» **Prompt 1**: List every organization or publication that the passage on Canadian productivity cites as a source of figures, reports, charts, or analysis.
» **Prompt 2**: Translate this sentence from the passage on Canadian productivity into French: "A worker with a backhoe is obviously much more productive than a worker with a shovel, and the last decade has been subject to a rapid deindustrialization of the Canadian economy."

» **Passage provided**:

┌──

But according to figures tabulated last month by Desjardins, the best that can be said of productivity under Carney is that it remains flat. The Bank of Canada’s January Monetary Policy Report would conclude much the same. Even if Canadian GDP had been able to post growth of 1.7 per cent last year, the average Canadians’ experience of it was “essentially flat.”

Where this trend is made all the more noticeable is that it is continuing to not happen in the U.S. For much of the latter half of the 20th century, Canadian per capita GDP was not only the same as in the U.S., but it grew at the same rate.

Starting in 2013, the Americans continued on their upward productivity trajectory, while Canadians dropped into the doldrums we know today. And the 12 months of the Carney government have been no exception to this trend. In just the last nine months of 2025, the average American saw their share of the GDP rise by about $750, against the $0 seen by the average Canadian.

One of the main drivers of Canadian productivity stagnancy is that industrial investment has dropped off a cliff. A worker with a backhoe is obviously much more productive than a worker with a shovel, and the last decade has been subject to a rapid deindustrialization of the Canadian economy.

One particularly dramatic chart published last year by the National Bank of Canada shows “investment in industrial machinery” plummeting to generational lows in the first quarter of 2025, despite the exact opposite happening in the U.S.

“Canadian businesses today operate with less machinery and equipment than they did 10 years ago,” reads a January analysis published in The Hub. “We are not just failing to modernize. In some sectors, we are de-capitalizing.”

Mexico, not Canada, is now the United States’ most important trade partner

Carney’s signature promise upon taking the helm was that he would be able to restore relations with the United States, and bring a resolution to U.S. President Donald Trump’s tariff war against Canada. “I know the president, I’ve dealt with the president in the past in my previous roles when he was in his first term, and I know how to negotiate,” Carney said during a February debate for the Liberal leadership.

└──

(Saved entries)
┌──

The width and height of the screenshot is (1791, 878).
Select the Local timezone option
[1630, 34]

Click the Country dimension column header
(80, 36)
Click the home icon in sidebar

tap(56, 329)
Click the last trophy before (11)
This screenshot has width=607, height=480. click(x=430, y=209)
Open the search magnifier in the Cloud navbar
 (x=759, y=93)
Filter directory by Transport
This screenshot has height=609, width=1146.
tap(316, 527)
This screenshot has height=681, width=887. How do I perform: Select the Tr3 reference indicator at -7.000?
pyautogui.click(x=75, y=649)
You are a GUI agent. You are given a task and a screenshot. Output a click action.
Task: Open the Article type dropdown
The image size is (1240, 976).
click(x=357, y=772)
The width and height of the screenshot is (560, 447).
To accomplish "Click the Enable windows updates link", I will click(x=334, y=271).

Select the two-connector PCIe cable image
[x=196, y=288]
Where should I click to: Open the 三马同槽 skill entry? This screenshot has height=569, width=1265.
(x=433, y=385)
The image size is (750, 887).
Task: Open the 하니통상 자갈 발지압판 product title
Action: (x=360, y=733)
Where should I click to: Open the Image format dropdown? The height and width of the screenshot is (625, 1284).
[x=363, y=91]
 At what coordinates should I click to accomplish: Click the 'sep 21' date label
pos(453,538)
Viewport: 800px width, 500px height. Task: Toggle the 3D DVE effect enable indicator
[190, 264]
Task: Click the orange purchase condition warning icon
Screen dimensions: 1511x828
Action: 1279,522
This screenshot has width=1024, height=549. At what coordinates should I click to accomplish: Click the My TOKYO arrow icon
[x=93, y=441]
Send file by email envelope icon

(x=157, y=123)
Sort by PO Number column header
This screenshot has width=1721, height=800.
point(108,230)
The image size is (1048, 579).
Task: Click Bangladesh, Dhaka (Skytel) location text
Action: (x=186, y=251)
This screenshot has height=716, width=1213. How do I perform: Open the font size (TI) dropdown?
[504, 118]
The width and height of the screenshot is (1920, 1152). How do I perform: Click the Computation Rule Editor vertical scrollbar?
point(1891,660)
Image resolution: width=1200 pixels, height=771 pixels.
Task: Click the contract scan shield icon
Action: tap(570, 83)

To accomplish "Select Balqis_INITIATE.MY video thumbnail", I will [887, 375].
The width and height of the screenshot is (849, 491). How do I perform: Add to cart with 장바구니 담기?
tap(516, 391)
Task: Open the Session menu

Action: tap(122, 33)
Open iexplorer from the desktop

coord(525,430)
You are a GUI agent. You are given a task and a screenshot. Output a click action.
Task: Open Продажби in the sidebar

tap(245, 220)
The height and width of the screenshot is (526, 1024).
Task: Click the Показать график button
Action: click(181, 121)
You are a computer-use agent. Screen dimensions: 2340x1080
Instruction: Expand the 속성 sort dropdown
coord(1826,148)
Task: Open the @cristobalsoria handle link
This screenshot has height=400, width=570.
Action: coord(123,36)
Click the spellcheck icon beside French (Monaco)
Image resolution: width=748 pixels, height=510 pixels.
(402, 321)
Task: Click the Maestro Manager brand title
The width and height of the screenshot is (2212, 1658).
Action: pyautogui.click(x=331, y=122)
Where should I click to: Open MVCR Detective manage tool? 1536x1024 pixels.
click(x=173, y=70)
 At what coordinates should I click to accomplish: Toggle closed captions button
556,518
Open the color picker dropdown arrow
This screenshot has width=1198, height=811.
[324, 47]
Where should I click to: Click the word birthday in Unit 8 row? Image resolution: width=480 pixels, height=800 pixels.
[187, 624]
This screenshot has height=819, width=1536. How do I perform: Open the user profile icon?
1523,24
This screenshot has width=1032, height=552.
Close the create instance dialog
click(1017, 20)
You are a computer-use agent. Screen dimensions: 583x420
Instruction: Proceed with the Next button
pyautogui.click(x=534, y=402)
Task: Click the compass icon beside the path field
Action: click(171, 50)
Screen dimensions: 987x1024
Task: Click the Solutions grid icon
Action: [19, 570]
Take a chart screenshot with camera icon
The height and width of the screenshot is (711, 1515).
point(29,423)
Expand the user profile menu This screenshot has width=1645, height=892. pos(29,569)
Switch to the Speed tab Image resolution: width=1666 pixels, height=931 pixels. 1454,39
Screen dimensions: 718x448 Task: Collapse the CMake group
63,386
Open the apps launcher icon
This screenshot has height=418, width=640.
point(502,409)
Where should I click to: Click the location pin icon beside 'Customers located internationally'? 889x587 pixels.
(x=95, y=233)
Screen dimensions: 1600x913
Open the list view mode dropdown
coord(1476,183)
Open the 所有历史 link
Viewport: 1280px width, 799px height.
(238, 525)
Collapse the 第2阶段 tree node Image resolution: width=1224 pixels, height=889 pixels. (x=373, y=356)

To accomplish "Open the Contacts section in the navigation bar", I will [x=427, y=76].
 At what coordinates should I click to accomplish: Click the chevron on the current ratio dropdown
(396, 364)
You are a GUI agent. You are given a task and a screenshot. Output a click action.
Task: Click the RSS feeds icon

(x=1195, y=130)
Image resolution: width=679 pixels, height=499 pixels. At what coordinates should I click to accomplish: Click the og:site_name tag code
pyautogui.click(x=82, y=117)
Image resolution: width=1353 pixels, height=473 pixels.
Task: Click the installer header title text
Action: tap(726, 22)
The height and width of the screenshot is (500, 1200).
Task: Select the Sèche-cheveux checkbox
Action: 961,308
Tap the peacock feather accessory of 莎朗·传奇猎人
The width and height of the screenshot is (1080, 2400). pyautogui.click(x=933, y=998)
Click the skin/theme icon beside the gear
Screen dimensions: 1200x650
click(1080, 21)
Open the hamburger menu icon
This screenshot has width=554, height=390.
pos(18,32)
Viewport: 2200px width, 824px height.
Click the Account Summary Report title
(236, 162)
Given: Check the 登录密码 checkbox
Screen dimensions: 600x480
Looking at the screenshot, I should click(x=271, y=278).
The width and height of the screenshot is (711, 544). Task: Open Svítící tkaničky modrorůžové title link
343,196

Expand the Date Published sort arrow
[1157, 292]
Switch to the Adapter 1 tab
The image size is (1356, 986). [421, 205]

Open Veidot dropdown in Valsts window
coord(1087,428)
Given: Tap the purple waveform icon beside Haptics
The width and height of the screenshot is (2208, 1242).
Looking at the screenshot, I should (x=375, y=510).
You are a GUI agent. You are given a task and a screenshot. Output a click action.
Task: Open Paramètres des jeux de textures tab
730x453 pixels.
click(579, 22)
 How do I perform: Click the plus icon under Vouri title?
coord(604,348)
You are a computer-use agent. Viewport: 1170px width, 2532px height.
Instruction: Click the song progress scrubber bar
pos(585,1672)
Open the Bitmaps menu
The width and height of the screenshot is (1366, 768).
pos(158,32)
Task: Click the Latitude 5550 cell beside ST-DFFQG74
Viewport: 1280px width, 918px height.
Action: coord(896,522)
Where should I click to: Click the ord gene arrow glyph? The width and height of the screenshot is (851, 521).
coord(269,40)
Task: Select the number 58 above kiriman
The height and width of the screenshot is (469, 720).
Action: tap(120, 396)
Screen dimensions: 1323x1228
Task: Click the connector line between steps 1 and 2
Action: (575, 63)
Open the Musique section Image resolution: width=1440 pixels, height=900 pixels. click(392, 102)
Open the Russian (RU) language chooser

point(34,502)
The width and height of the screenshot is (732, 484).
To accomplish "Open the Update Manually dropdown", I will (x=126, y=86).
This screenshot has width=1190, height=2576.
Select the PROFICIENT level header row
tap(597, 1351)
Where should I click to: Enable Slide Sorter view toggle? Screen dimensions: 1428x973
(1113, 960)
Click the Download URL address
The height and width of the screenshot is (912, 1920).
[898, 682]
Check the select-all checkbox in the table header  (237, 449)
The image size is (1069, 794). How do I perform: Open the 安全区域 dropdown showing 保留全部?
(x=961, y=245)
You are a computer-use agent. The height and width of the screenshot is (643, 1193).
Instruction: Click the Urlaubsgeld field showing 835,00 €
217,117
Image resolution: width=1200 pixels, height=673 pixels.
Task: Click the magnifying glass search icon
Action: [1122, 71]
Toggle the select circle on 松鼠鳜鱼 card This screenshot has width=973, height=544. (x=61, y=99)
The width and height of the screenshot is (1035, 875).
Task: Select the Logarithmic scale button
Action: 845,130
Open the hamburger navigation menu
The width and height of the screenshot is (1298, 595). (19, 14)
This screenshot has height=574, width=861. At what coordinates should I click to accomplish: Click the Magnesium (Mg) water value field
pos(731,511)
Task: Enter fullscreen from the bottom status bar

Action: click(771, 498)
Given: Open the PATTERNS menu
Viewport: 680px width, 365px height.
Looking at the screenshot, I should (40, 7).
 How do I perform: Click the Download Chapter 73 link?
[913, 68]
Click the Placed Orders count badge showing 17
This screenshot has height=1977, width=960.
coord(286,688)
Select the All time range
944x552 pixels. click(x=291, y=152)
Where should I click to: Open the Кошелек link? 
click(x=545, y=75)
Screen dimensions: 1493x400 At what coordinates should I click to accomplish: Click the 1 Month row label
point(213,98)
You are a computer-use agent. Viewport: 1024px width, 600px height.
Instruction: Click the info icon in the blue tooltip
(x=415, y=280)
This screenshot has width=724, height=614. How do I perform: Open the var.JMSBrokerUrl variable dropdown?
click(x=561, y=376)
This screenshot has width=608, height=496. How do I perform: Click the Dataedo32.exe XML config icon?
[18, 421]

└──

» **Output 1**:
Desjardins
Bank of Canada
National Bank of Canada
The Hub

» **Output 2**: Un travailleur équipé d'une rétrocaveuse est évidemment beaucoup plus productif qu'un travailleur muni d'une pelle, et la dernière décennie a été marquée par une désindustrialisation rapide de l'économie canadienne.